◆ Given passage
▶
Space Complexity: O(m) As we are using Extra space for strings temp and sortedpat

Approach 2 :

The idea is to modify Rabin Karp Algorithm. For example, we can keep the hash value as sum of ASCII values of all characters under modulo of a big prime number. For every character of text, we can add the current character to hash value and subtract the first character of previous window. This solution looks good, but like standard Rabin Karp, the worst case time complexity of this solution is O(mn). The worst case occurs when all hash values match and we one by one match all characters.

We can achieve O(n) time complexity under the assumption that alphabet size is fixed which is typically true as we have maximum 256 possible characters in ASCII. The idea is to use two count arrays: 

  1. The first count array store frequencies of characters in pattern. 
  2. The second count array stores frequencies of characters in current window of text.
◀
◆ What is required
Please state the worst case time complexity of the modified Rabin Karp solution described in the passage on string matching. The records that come next are separate material, unrelated to the passage on string matching.

◆ Entries shown
▶
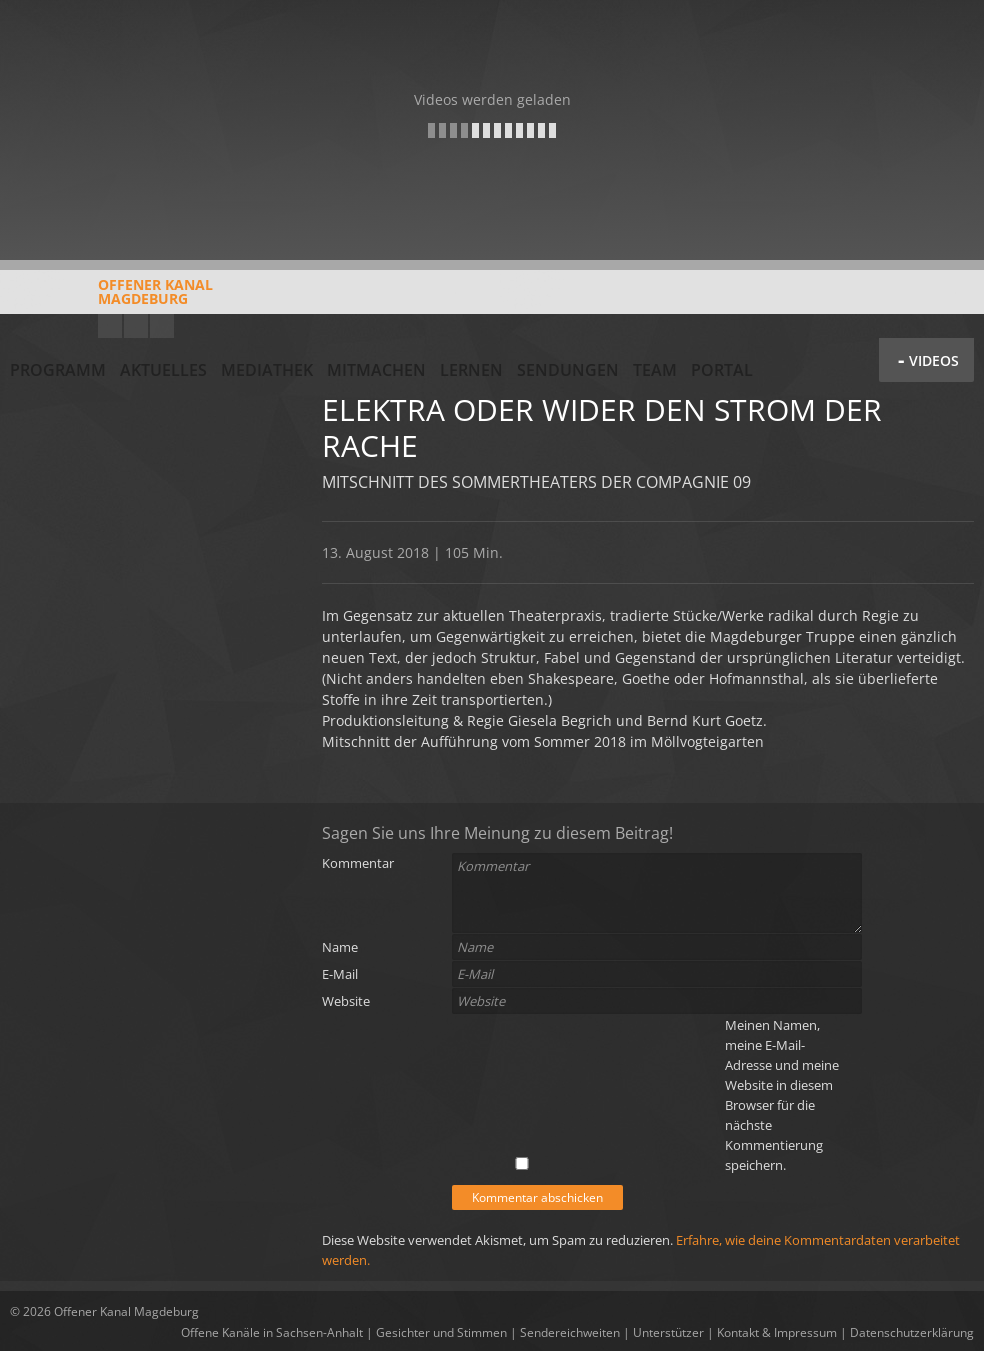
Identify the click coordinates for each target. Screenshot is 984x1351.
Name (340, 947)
◀
▶
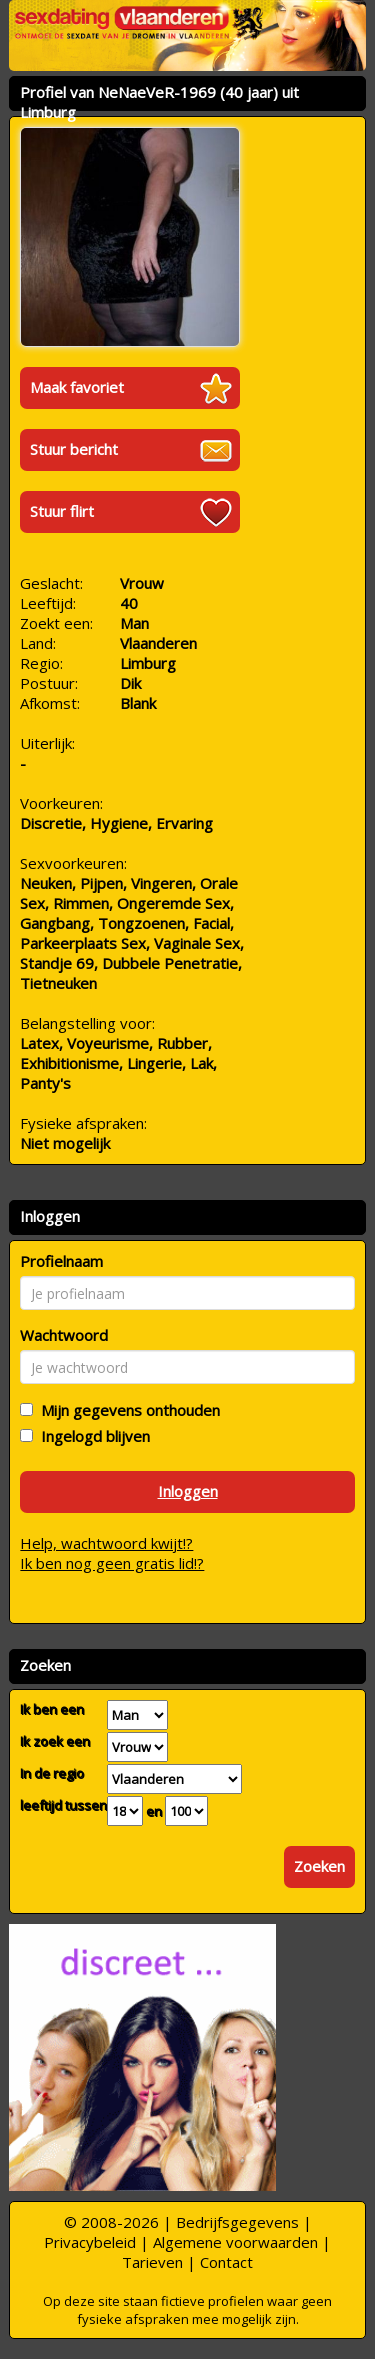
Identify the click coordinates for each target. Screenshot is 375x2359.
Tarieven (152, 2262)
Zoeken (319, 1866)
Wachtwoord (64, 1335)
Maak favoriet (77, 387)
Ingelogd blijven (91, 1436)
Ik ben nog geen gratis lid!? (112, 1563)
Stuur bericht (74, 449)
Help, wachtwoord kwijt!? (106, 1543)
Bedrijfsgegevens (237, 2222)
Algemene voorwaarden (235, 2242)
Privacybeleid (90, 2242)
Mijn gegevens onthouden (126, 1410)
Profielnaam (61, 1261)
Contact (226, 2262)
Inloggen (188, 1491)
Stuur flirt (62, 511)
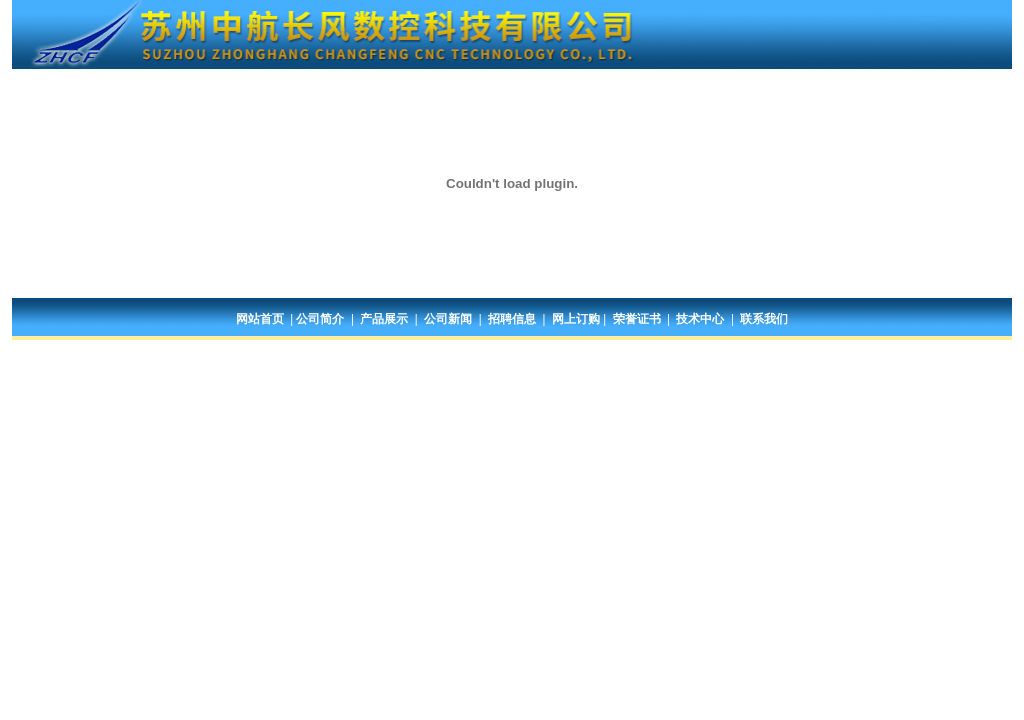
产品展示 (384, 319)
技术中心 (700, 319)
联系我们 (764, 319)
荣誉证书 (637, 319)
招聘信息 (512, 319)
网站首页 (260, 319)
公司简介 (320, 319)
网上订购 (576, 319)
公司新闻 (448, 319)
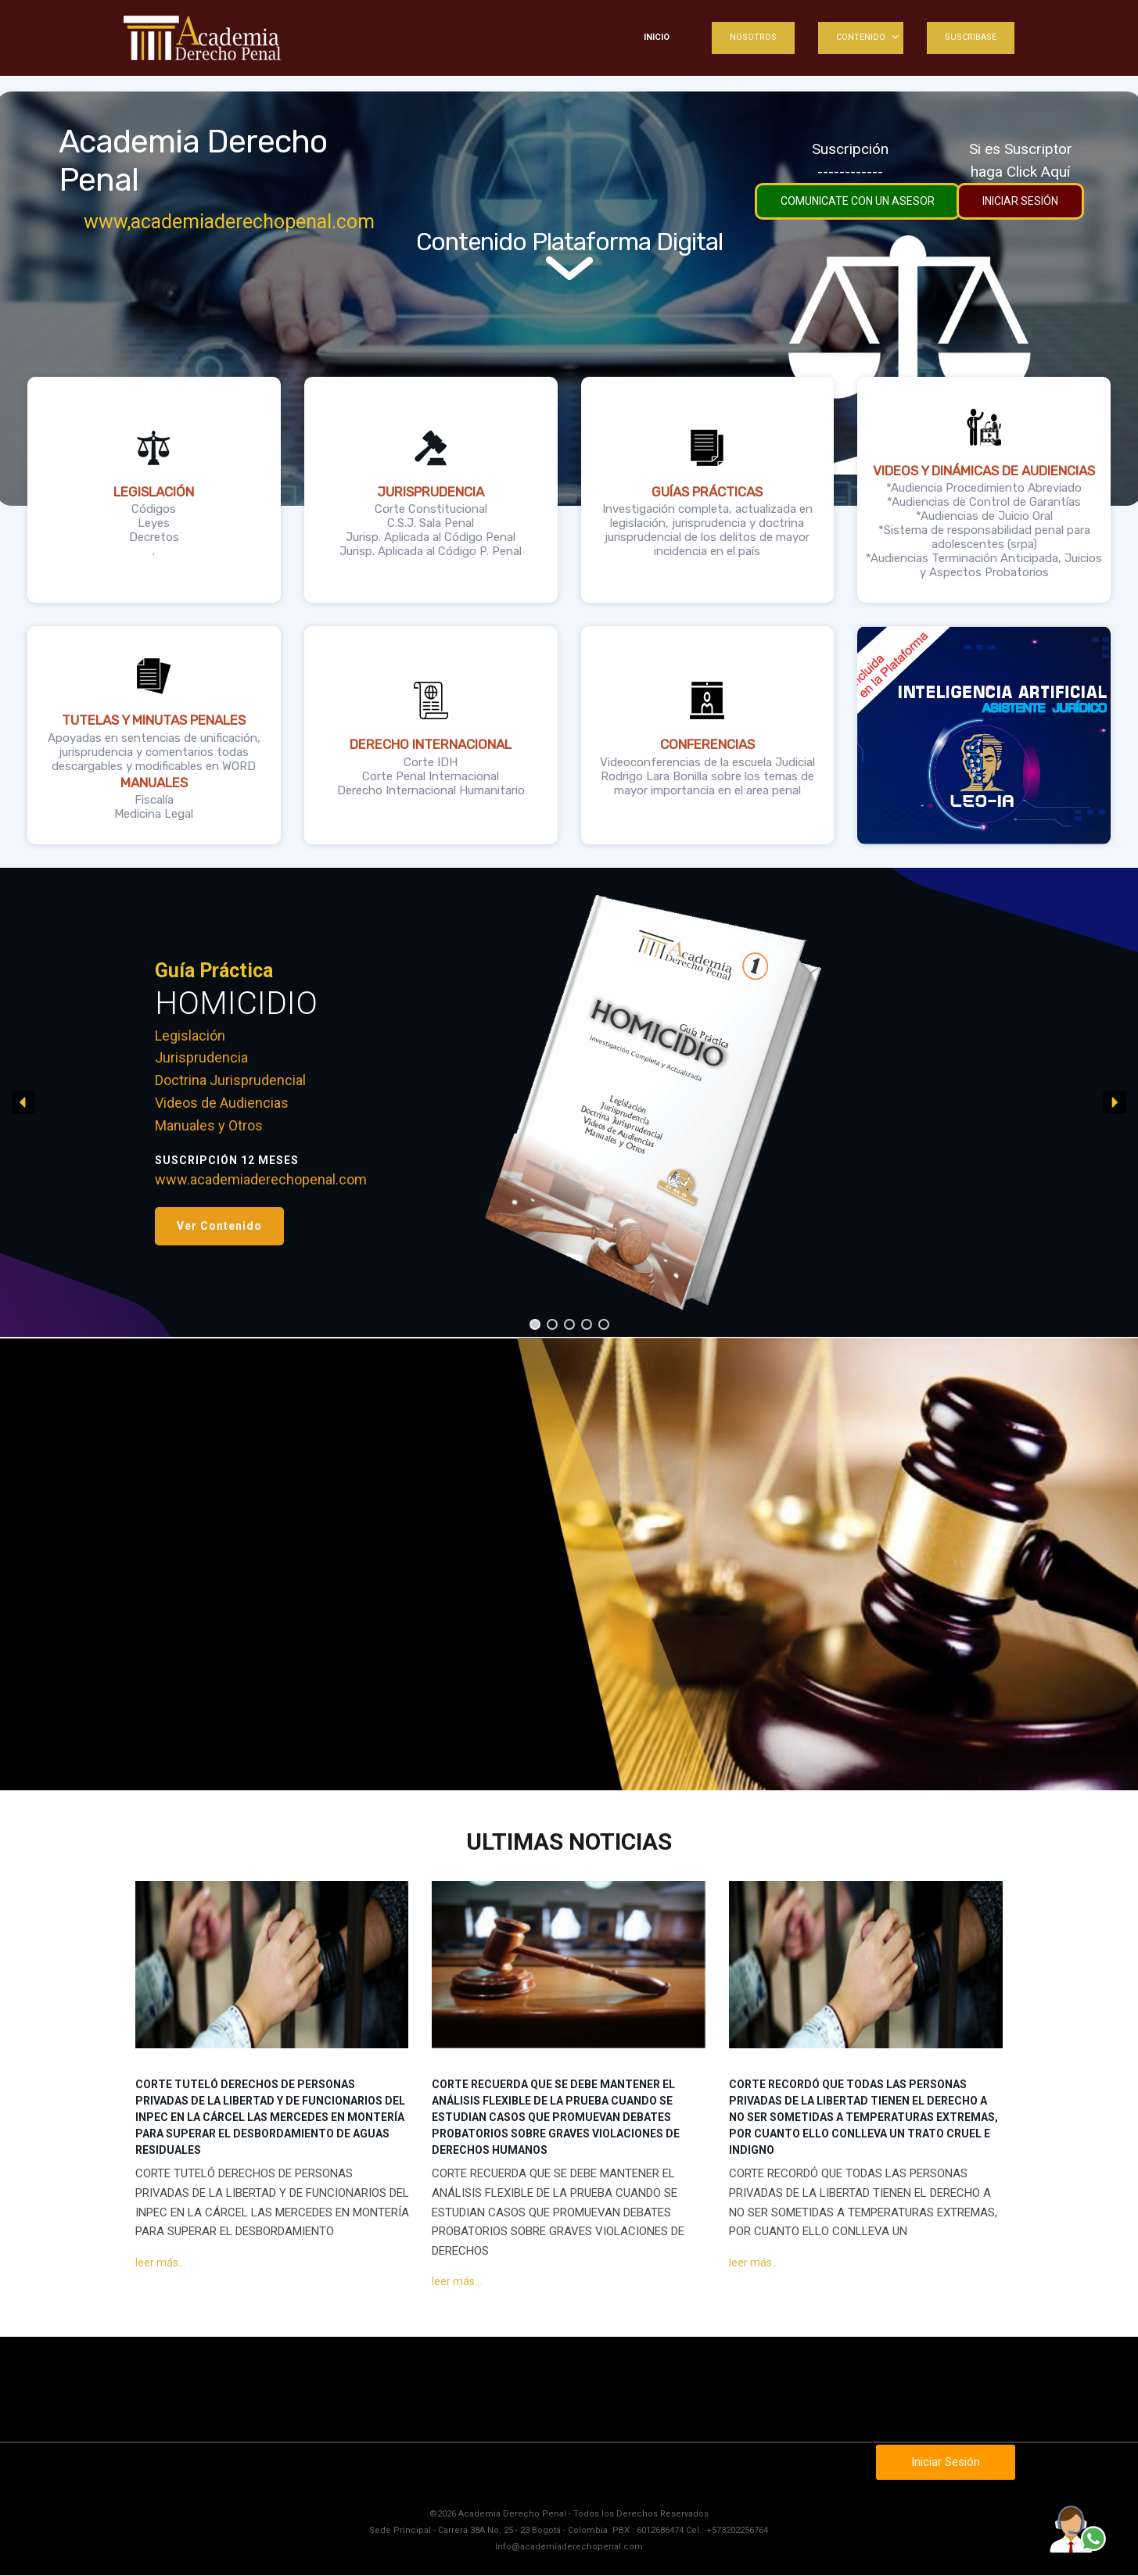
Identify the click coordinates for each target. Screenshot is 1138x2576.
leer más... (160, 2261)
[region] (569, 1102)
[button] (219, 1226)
◀
◆ Complete output
O(mn)